Trouble launching on multiple nodes

bobby3605 · February 14, 2023, 9:24pm

I’m trying to set up pytorch with slurm and nccl.
I have 2 nodes, each with one GPU.
There is an ethernet and infiniband connection between the two nodes.
There is also a separate ethernet connection on the master node with its public address.
This is the file I’m using to launch a job.

run.sh

#!/bin/bash

#SBATCH --partition=gpu
#SBATCH --time=1-00:00:00
#SBATCH --nodes=2
#SBATCH --ntasks-per-node=1
#SBATCH --job-name=elastic_ddp_test

head_node_ip=192.168.0.1
head_node_port=29500

echo Node IP: $head_node_ip
export LOGLEVEL=DEBUG

elastic_ddp_test="
–nnodes=2
–nproc_per_node=1
–rdzv_id=100
–rdzv_backend=c10d
–rdzv_endpoint=$head_node_ip:$head_node_port
–master_addr $head_node_ip
–master_port $head_node_port
elastic_ddp_test.py"

torchrun $elastic_ddp_test

I’m launching it with ‘sbatch run.sh’
The address of the head node that the second node can access is 192.168.0.1. The second node does not have public internet access. It’s only network interfaces are an ethernet and infiniband connection to the head node.
Running this fails to create the c10d store.
If I change head_node_ip to localhost, it creates the store, but then gets stuck on ‘Rendezvous’ing worker group’.
If I change head_node_ip to localhost and only run it on the head node, then it successfully runs the job.
Using localhost also uses the public interface, which the secondary node cannot connect to.
Part of this issue seems to have something to do with torchrun only creating a store on ipv6.
If I run ‘netstat -ntlp’ while the job is running, python is only listening on ipv6.
The secondary node does have an ipv6 address though, but if the master node ip is ipv4, then the secondary node will try to connect over ipv4, which will fail.
If I try to use the ipv6 address of the head node, then it fails with ‘the ipv4 network addresses cannot be retrieved’.
Is there a way to force torchrun to open a c10d store on a specific interface or address? I believe that would solve my issue.
I have confirmed that I can open tcp port 29500 on the head node and connect to it from the second node using netcat.
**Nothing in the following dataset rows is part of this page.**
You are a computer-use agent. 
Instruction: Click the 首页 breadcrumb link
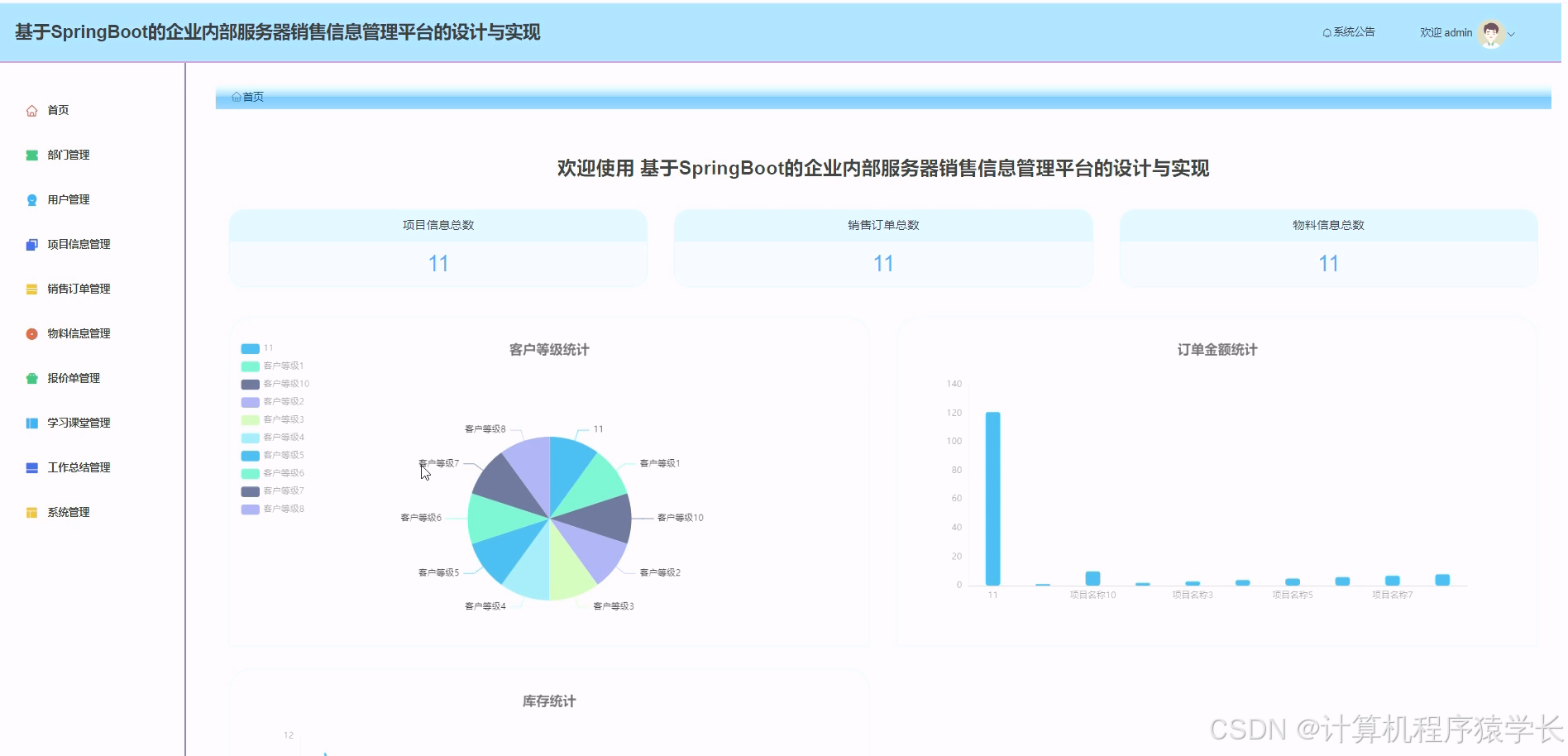point(250,97)
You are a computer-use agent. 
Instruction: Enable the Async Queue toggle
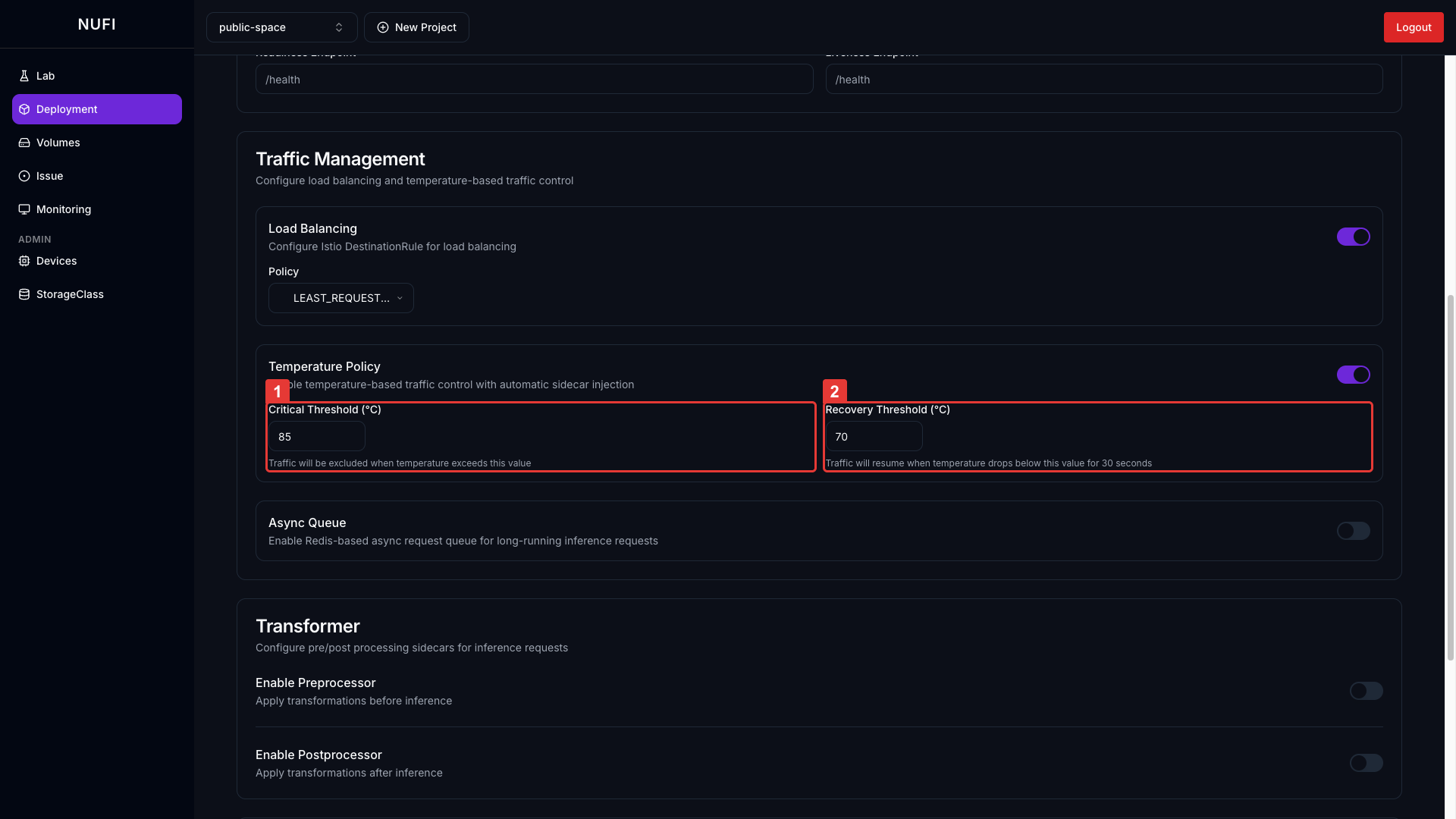click(x=1353, y=531)
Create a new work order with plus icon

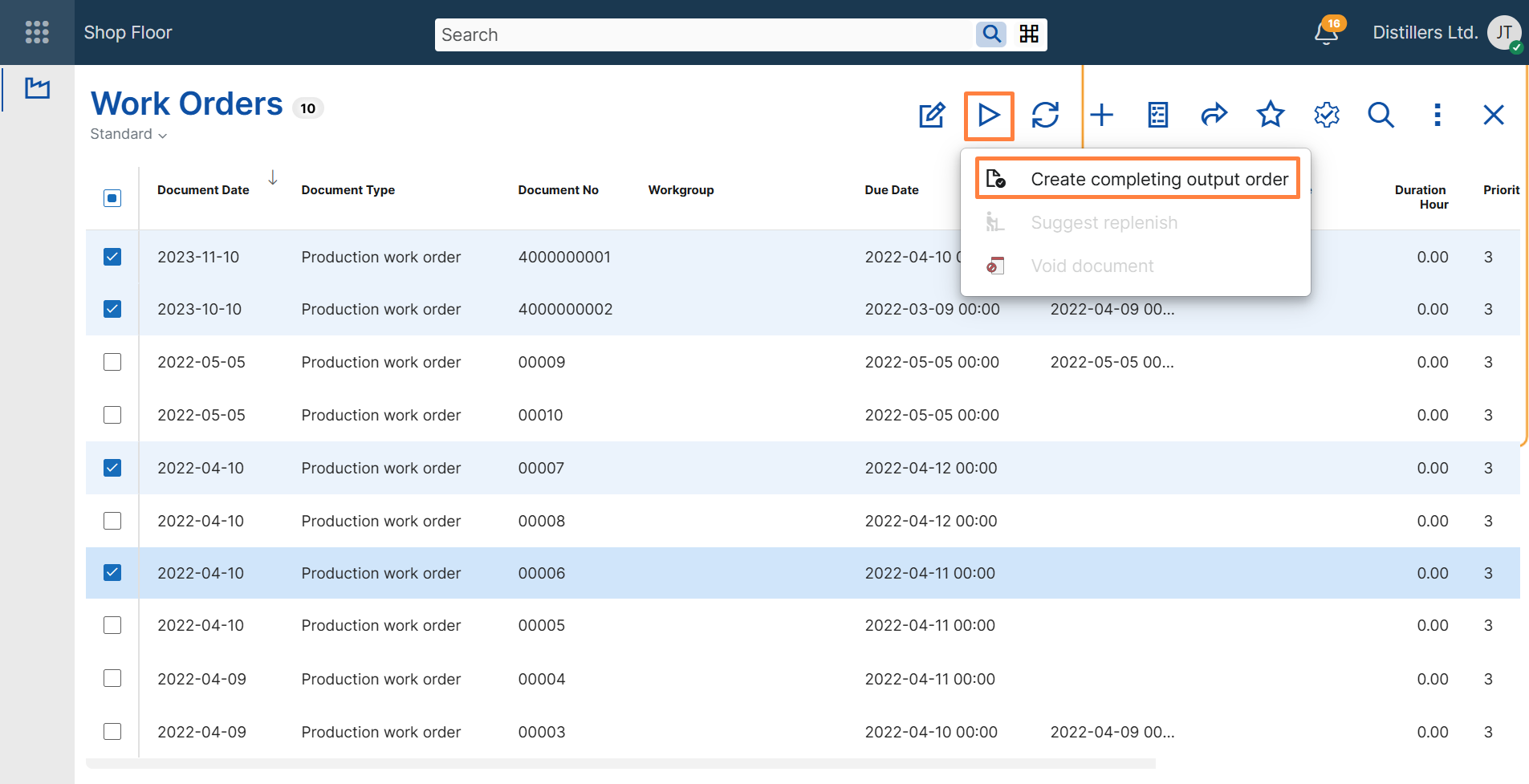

H-Huang · February 21, 2023, 3:03pm

You can configure this with --rdvz_enpoint. I would also first suggest that you try to write a simple script that creates a store and have both nodes run that to make sure they can connect without torchrun.

Loubna_ben_allal · May 25, 2023, 2:04pm

Hi, If I launch a job without specifying the --rdv_backend, which backend is used by default?
I am running a training with this lanucher on multiple nodes

export LAUNCHER="torchrun \
     --nproc_per_node $GPUS_PER_NODE \
     --nnodes $NNODES \
     --rdzv_endpoint $MASTER_ADDR:$MASTER_PORT \
    --rdzv_backend c10d \
     --max_restarts 0 \
     --tee 3 \
     "

But it fails with error:

torch.distributed.elastic.rendezvous.api.RendezvousConnectionError: The connection to the C10d store has failed. See inner exception for details.
[E socket.cpp:860] [c10d] The client socket has timed out after 60s while trying to connect to (MASTER ADDR, Port)

If I remove --rdzv_backend c10d the training runs successfully (also note that the nodes don"t have access to internet) is there a reason this causes failure and will removing this flag impact my training in any way?